What the task requires.
Leaving out every picture, please repeat exactly the line that contains "The image size" and each line after it through the final line below.
________
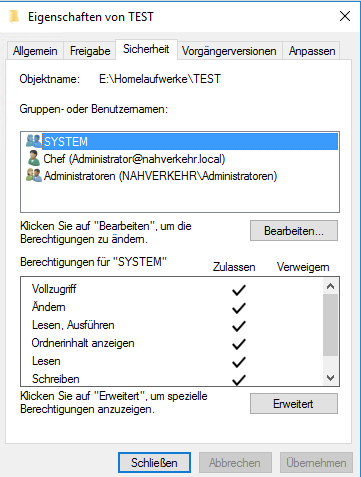Click the Vollzugriff Zulassen checkmark

[239, 290]
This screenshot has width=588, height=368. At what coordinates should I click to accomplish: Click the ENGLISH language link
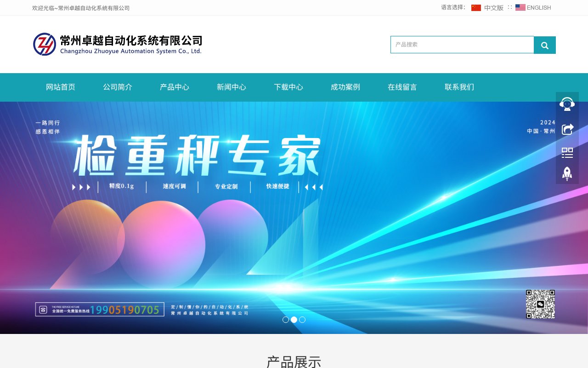pos(538,7)
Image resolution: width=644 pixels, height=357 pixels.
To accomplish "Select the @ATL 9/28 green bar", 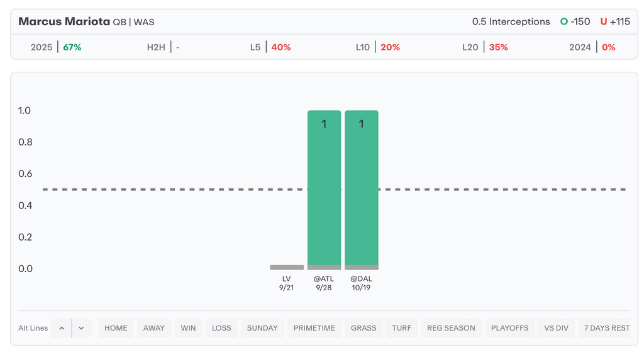I will click(324, 189).
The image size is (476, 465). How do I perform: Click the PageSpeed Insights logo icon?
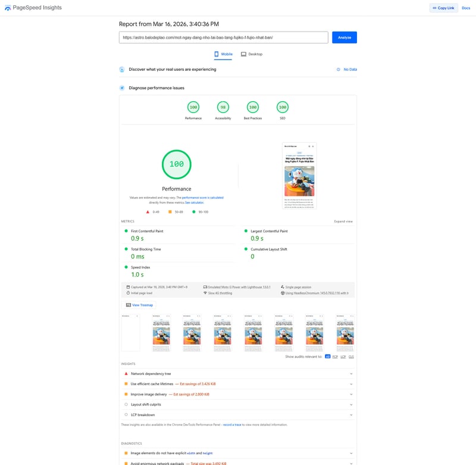coord(8,8)
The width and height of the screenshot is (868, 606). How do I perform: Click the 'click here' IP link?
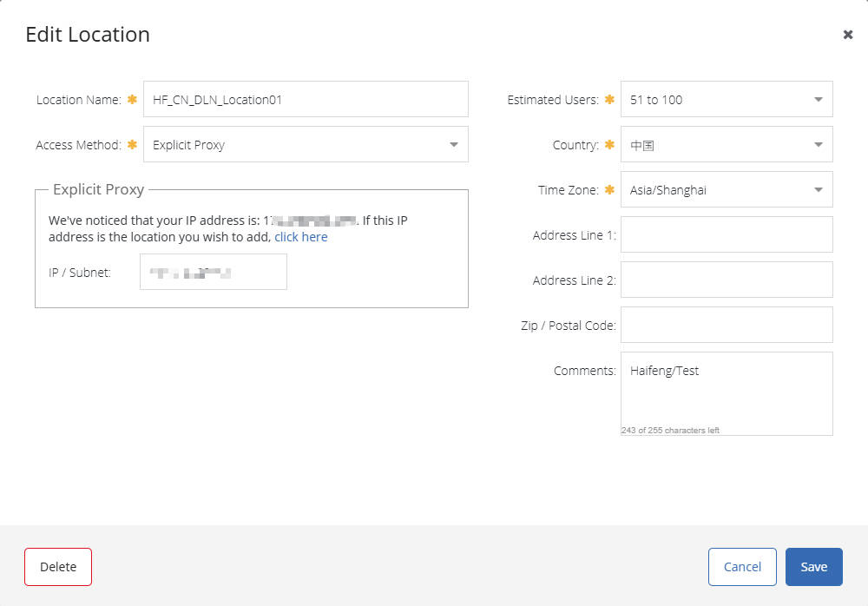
________
Task solution.
The image size is (476, 465). How do I perform: Click the PageSpeed Insights logo icon?
coord(8,8)
The width and height of the screenshot is (868, 606). How do I perform: Click the 'click here' IP link?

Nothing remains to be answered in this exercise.